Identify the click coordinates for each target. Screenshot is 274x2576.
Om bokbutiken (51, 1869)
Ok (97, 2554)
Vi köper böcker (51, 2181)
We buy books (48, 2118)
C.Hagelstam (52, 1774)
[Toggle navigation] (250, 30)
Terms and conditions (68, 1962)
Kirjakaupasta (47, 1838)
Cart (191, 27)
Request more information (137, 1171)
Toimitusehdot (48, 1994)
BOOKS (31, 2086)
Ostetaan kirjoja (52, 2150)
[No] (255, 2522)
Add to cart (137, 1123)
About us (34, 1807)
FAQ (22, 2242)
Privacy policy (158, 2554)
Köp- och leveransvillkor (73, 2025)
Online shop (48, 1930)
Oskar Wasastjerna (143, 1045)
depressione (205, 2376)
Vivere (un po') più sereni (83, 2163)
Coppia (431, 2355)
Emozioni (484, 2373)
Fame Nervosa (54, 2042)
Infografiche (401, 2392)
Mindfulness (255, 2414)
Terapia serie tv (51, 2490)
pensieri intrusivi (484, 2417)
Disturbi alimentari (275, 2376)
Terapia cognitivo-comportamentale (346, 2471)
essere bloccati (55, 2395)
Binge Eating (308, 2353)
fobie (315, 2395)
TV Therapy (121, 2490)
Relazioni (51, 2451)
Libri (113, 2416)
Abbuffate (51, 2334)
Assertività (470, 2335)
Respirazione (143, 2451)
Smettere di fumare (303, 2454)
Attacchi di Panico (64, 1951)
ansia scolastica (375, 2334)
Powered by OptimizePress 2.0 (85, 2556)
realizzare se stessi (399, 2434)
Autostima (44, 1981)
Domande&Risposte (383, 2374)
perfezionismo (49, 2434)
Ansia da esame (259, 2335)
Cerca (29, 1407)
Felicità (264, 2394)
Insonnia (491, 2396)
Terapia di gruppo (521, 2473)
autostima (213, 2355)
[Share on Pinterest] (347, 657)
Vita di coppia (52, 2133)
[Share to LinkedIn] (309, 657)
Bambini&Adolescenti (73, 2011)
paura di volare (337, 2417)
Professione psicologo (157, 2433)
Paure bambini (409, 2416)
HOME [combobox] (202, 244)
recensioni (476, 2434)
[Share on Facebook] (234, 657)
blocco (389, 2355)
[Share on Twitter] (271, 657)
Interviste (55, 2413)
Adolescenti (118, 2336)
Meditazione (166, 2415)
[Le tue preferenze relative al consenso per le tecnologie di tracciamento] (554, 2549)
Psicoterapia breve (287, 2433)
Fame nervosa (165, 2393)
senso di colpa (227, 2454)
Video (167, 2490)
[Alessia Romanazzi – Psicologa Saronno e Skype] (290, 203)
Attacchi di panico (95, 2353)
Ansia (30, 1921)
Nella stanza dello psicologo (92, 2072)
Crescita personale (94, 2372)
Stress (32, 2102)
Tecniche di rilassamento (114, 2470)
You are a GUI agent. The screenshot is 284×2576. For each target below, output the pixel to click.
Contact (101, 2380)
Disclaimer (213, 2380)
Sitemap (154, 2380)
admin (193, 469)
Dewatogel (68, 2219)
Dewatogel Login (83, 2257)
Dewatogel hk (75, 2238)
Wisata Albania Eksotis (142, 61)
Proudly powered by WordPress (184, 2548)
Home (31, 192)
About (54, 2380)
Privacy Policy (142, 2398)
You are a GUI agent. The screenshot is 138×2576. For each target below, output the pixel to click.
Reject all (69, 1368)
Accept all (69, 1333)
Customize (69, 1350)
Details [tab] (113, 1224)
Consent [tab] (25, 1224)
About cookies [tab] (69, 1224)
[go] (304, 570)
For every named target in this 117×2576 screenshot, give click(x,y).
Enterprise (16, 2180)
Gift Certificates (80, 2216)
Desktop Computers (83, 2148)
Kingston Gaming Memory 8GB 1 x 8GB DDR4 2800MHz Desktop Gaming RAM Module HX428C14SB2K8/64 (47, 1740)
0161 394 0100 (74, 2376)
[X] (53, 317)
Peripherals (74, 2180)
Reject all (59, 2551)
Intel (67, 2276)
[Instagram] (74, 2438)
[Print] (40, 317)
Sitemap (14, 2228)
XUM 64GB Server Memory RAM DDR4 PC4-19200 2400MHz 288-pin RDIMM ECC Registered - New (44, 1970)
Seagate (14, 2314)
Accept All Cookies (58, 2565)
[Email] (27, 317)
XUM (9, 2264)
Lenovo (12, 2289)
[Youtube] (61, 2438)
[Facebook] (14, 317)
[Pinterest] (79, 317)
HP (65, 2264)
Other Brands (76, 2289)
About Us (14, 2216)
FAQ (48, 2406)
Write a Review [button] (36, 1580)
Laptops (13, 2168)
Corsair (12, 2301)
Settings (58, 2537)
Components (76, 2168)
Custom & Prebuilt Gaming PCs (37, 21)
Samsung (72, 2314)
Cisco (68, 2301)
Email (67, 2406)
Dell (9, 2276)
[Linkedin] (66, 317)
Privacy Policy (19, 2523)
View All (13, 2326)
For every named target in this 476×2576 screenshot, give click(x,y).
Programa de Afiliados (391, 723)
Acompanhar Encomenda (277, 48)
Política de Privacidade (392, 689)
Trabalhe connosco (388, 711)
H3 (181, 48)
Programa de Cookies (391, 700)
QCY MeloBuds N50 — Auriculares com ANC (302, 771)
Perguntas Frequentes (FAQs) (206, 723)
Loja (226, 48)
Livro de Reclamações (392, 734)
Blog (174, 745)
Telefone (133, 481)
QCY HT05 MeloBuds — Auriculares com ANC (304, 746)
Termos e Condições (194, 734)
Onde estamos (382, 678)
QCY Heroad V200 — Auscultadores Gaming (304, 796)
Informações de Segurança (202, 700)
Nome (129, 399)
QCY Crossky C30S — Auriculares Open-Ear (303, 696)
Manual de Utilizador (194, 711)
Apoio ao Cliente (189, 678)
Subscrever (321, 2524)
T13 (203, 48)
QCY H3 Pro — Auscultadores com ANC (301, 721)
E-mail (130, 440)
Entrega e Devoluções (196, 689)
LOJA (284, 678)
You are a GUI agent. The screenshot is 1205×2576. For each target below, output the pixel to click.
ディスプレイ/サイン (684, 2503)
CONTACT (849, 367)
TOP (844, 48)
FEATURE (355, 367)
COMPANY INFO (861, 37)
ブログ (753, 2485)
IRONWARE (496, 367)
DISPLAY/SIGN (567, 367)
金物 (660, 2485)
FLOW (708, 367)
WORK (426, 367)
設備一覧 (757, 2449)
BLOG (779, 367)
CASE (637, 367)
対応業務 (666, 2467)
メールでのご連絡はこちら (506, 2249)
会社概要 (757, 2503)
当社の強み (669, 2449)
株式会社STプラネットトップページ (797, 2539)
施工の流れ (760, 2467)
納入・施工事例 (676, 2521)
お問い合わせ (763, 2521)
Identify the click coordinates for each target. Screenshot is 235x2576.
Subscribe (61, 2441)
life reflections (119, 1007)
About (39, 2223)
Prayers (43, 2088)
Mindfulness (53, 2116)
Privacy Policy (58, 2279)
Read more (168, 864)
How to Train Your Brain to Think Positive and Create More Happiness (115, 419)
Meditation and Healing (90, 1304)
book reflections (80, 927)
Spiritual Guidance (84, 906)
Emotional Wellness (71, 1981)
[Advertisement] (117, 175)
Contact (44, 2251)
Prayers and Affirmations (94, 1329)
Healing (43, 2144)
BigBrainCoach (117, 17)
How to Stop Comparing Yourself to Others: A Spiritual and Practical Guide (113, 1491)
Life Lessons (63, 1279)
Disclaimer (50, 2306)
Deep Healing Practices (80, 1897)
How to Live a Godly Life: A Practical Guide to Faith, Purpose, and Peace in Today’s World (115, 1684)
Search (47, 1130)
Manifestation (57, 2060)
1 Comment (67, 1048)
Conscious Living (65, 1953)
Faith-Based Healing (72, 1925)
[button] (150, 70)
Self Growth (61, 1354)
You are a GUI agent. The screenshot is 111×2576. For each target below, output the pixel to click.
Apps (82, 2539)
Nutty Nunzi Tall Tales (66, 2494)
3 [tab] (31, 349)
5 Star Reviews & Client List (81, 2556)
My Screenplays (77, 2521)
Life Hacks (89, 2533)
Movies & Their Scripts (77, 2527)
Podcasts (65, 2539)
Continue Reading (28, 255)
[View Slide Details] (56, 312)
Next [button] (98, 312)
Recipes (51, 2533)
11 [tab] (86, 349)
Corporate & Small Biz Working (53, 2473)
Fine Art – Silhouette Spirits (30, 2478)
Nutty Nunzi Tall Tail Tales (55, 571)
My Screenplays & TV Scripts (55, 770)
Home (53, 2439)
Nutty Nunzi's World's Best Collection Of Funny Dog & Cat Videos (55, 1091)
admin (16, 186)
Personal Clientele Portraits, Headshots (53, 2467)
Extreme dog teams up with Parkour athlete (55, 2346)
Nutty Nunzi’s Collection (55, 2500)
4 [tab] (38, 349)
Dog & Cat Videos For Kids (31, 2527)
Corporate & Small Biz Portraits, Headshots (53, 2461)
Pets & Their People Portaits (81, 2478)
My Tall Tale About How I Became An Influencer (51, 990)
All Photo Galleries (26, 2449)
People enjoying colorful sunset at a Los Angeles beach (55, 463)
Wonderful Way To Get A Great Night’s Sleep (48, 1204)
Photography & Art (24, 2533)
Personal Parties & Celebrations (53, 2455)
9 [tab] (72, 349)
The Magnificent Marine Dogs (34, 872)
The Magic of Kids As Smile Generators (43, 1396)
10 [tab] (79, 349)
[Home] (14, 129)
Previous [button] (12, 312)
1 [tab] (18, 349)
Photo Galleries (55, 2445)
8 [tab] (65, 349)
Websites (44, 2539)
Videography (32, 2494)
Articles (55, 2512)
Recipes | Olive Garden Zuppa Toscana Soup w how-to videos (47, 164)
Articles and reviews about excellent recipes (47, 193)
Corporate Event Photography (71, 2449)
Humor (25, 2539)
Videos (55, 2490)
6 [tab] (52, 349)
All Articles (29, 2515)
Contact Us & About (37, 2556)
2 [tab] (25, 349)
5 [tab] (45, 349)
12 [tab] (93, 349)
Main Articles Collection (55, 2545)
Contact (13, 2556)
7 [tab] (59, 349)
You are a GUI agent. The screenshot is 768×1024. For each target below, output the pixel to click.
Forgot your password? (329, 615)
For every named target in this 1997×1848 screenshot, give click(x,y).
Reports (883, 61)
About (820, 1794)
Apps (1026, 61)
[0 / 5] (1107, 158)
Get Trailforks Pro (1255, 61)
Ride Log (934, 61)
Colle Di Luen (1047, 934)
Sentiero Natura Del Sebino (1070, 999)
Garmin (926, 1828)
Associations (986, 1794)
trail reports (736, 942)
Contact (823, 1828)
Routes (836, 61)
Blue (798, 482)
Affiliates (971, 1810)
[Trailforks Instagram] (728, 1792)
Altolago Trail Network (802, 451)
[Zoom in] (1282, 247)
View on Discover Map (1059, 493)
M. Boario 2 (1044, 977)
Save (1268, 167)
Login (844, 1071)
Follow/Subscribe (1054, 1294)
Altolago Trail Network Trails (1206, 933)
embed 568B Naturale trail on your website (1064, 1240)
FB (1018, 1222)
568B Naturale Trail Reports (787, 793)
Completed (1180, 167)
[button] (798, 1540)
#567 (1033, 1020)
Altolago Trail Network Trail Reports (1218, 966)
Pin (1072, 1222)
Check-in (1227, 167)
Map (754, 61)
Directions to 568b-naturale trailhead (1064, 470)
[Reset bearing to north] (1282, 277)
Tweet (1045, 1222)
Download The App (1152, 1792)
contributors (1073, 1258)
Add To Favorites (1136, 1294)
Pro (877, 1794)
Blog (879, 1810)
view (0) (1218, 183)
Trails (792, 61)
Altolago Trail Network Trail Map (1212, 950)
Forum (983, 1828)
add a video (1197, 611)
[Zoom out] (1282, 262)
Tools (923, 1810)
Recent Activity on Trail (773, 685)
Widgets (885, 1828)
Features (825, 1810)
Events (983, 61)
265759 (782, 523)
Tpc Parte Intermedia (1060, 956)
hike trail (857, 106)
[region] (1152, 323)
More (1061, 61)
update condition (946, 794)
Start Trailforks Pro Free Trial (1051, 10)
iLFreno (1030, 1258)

************

(WORK ITEM) There is a line with "Map (754, 61)" and a line with "Altolago Trail Network Trail Map (1212, 950)" above. Copy exactly those two lines and all lines between them, with nothing else.

(ANSWER BELOW)
Map (754, 61)
Directions to 568b-naturale trailhead (1064, 470)
[Reset bearing to north] (1282, 277)
Tweet (1045, 1222)
Download The App (1152, 1792)
contributors (1073, 1258)
Add To Favorites (1136, 1294)
Pro (877, 1794)
Blog (879, 1810)
view (0) (1218, 183)
Trails (792, 61)
Altolago Trail Network Trail Map (1212, 950)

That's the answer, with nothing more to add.